I have always believed that hair is the fashion of the body, and the idea of this collection was to take classic techniques and market finds and blend them with pieces from the newest catwalk collections. Doing so would show that something old can look just as fresh and relevant as something new, as well as how both can be combined seamlessly to create a modern, contemporary and entirely relevant new hybrid look.
All of the hair featured in this collection is either recycled or re-used, from techniques to actual hairpieces.
The message is one of valuing those items that already exist and using them as building blocks to create something brand new. Additionally, all of the fabrics featured in the shoot are naturally occurring.
The world is currently in the midst of a new “Youthquake,” where young people are rallying their forces and taking over the political mantle of the day. Uppermost on their agenda is the protection of our planet and the desire to bring an end to the senseless destruction that we, as a race, have caused in recent decades.
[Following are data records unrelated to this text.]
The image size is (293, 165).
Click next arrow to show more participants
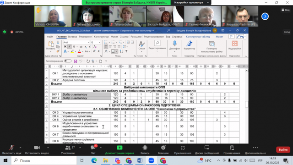pyautogui.click(x=265, y=17)
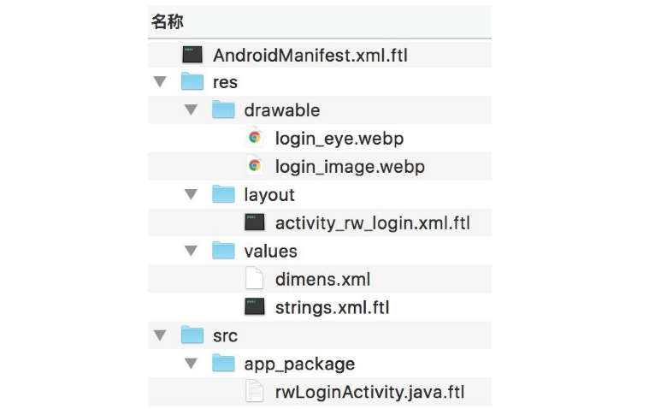The image size is (649, 409).
Task: Select the dimens.xml file name
Action: click(322, 279)
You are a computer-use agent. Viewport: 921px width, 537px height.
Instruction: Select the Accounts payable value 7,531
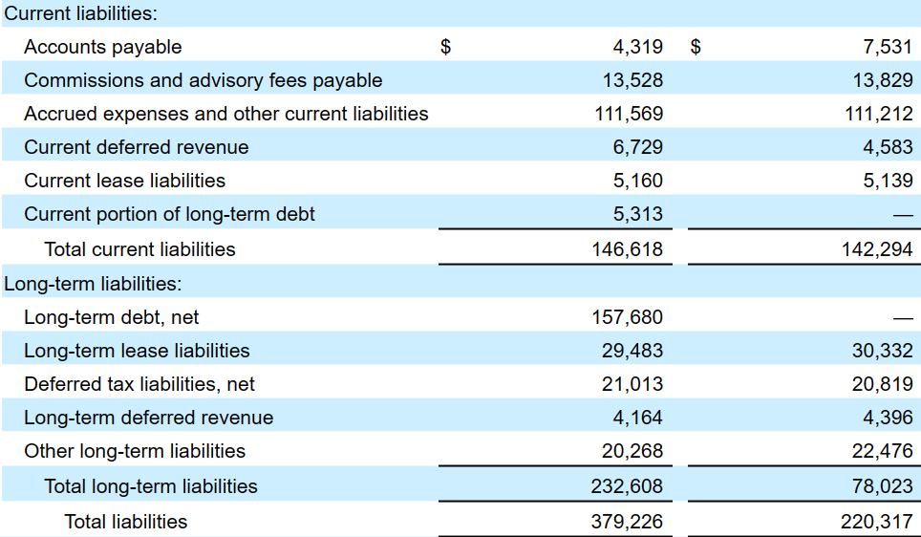(888, 47)
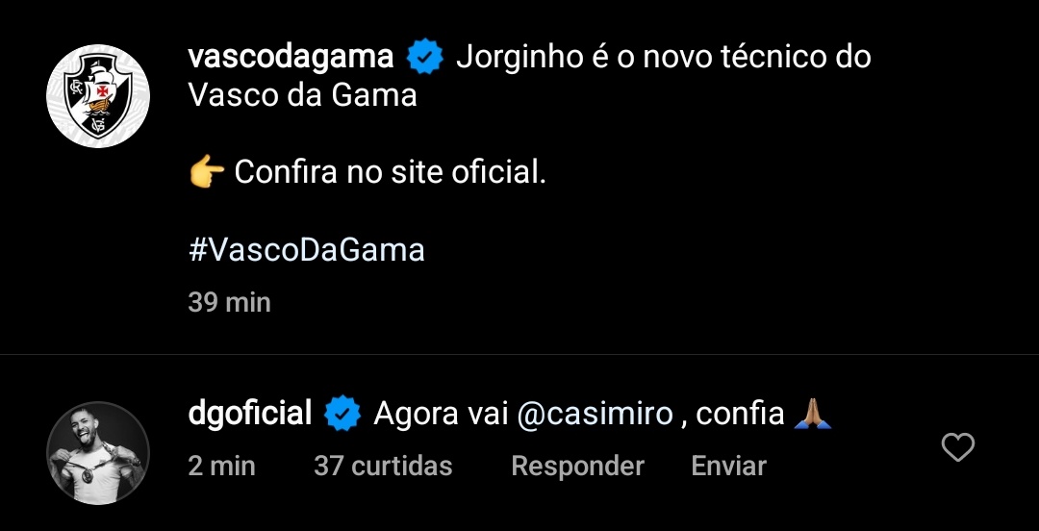Tap Responder to reply to comment
1039x531 pixels.
577,467
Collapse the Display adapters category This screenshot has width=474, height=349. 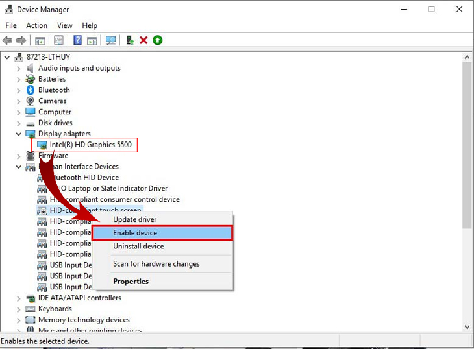coord(19,134)
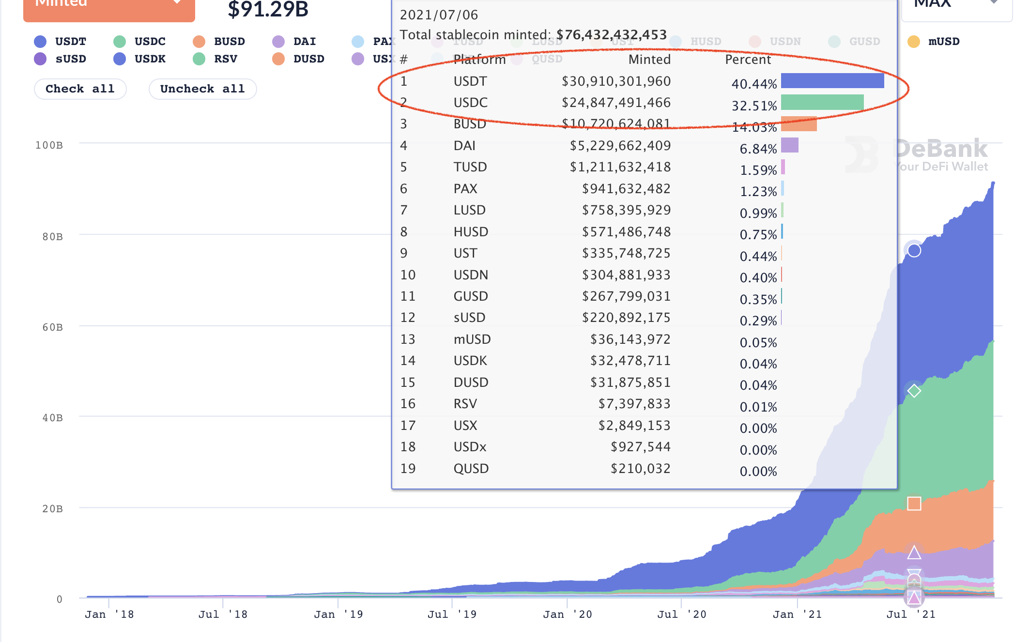Click the USDT legend color dot
This screenshot has width=1014, height=642.
tap(40, 42)
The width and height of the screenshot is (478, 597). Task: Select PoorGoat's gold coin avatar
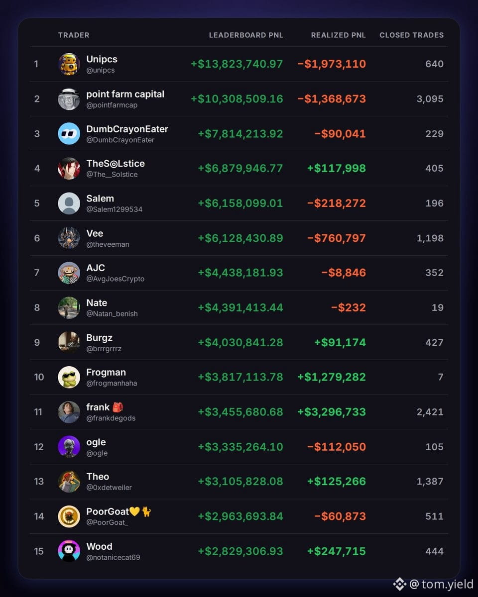[69, 516]
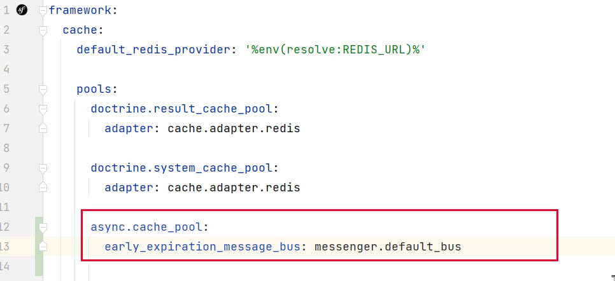Click line number 3 in the gutter

6,50
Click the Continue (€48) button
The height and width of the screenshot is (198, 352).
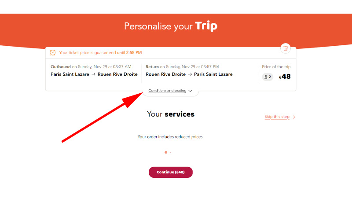[171, 172]
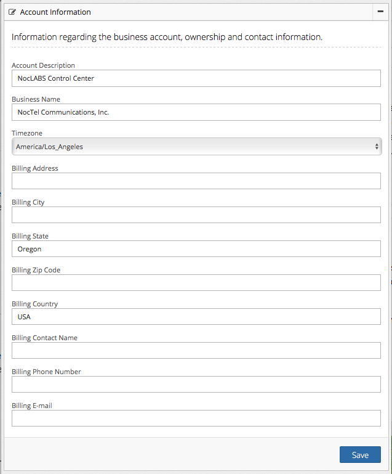Click the Billing Address field
The width and height of the screenshot is (392, 474).
pyautogui.click(x=196, y=181)
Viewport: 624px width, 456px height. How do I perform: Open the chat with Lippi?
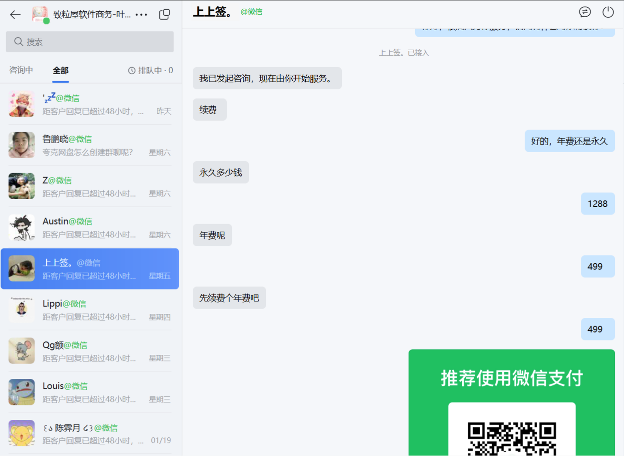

Climate change and global warming, the plastic waste that is polluting our oceans and the giant landfills that are endangering our natural habitats are all central topics in this new dialogue, which has redefined the conversation amongst our youth. The need to curb completely unnecessary and unacceptable levels of consumption and, in turn, limit the wanton waste that has come to define normal life is now being heralded as the most important political topic of the day.
This new political agenda is also reflected in young people’s style decisions, such as how they express themselves through the clothes they wear, the hairstyles they go for and the beauty and grooming decisions they make. Most important is the desire to be seen as both responsible and conscious when it comes to matters of consumption and the resulting waste.
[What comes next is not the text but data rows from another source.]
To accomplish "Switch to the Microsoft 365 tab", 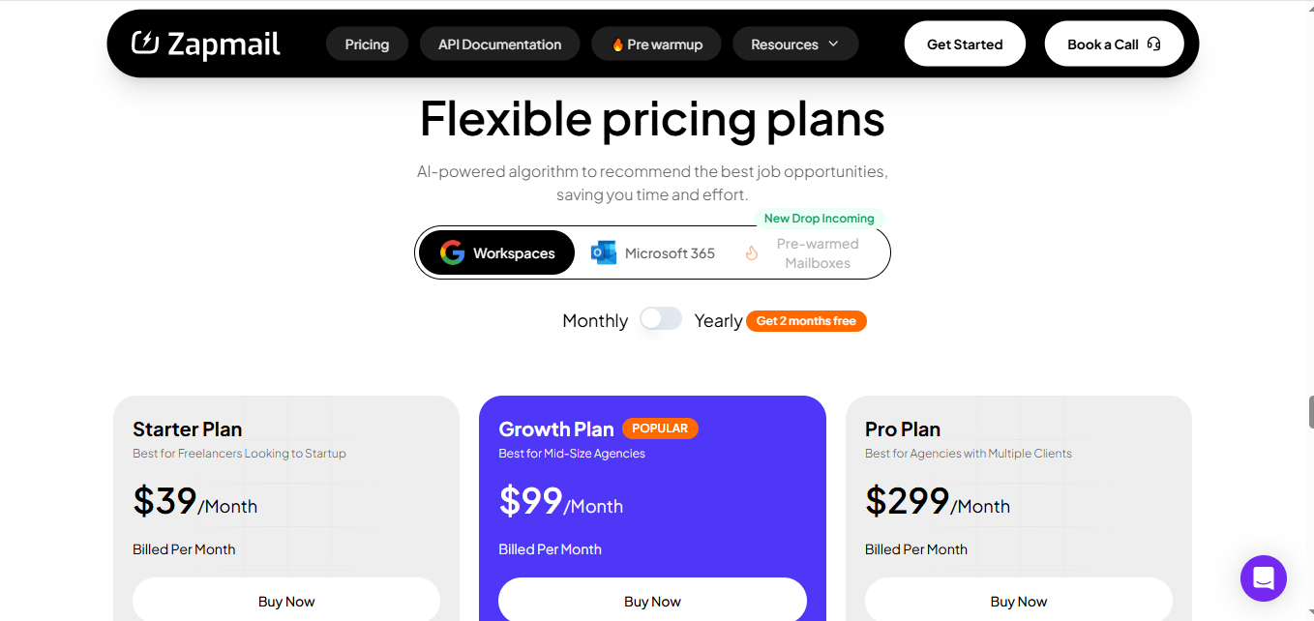I will coord(653,252).
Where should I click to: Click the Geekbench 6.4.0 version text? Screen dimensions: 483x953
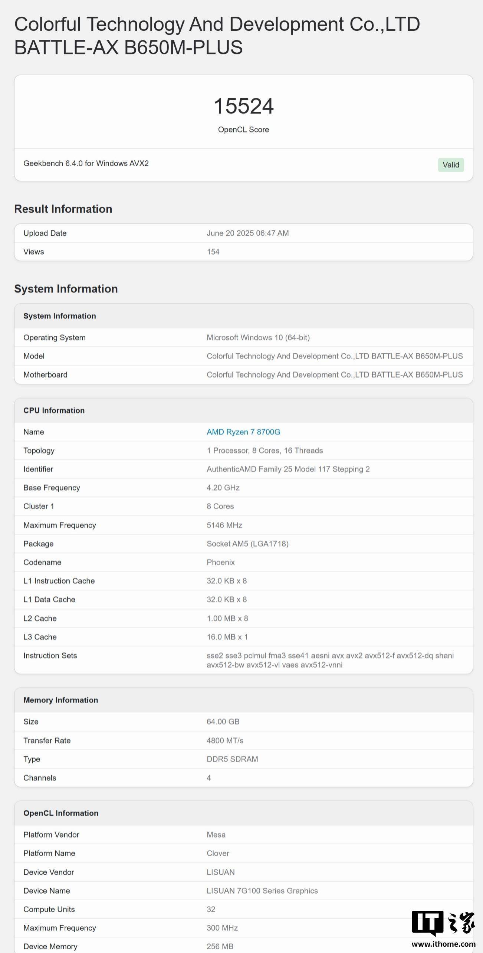[x=86, y=163]
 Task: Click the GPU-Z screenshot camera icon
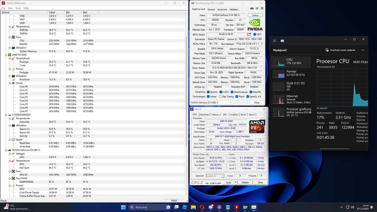point(252,9)
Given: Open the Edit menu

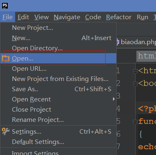Looking at the screenshot, I should point(23,17).
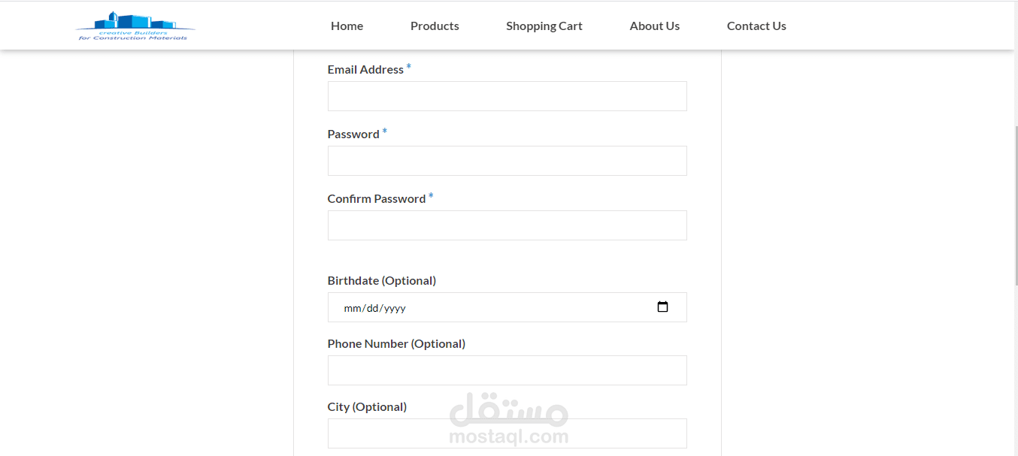Screen dimensions: 1018x456
Task: Select the day segment of Birthdate
Action: tap(374, 308)
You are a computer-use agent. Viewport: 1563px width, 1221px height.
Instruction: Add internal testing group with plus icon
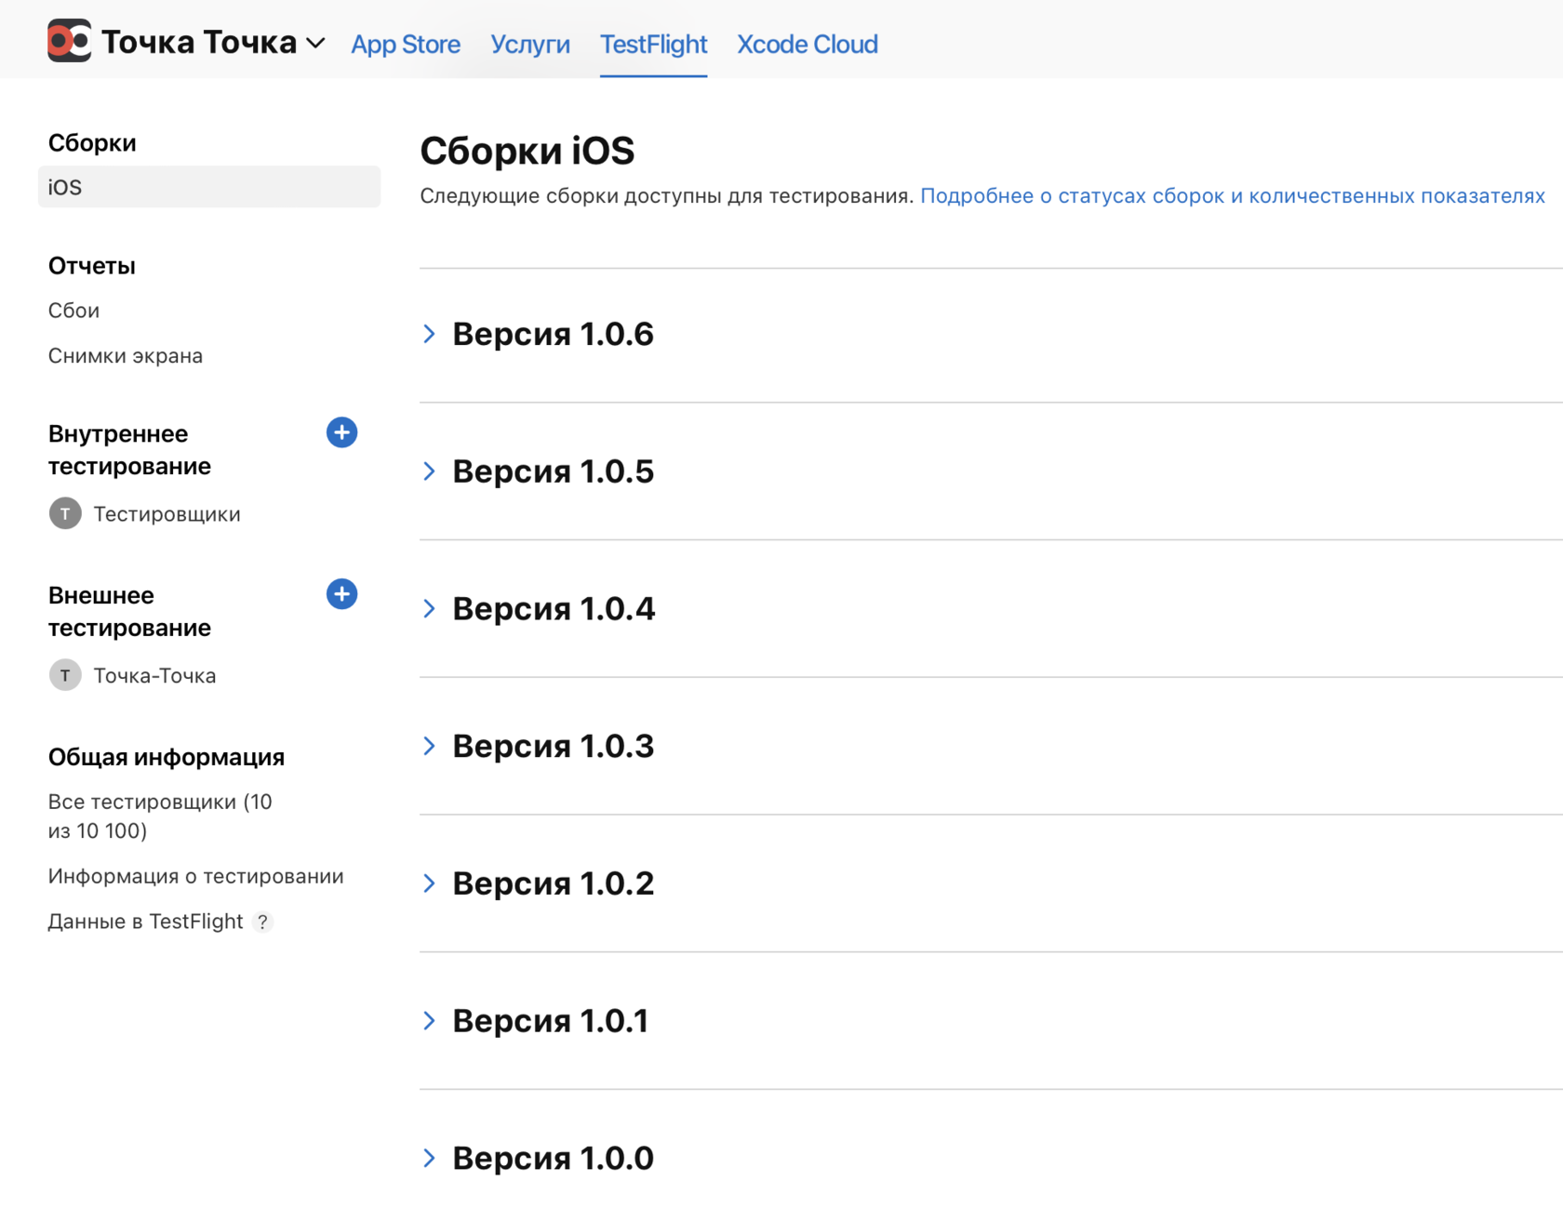coord(341,432)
A recent cover of British Vogue features pop icon Taylor Swift wearing a vintage Chanel jacket. The magazine’s editor-in-chief, Edward Enninful, explains that his decision to feature vintage on the cover was motivated by the increased focus on conscious fashion and social responsibility that readers are looking to find in the publications they read. This sentiment is echoed by American Vogue’s editor-in-chief Anna Wintour who is passionate about addressing the throwaway culture that has come to define fashion the world over. The message they are both looking to communicate is one of ‘buy less, buy better and buy to last’.
This is exactly why I wanted to launch “The Revolution of Reinvention” collection at this moment in time. We don’t always need new techniques, new clothes, etc. It’s all about quality that can last the test of time, whether that’s in a haircut or in a dress, and that’s why it’s so important to be a master of the classics.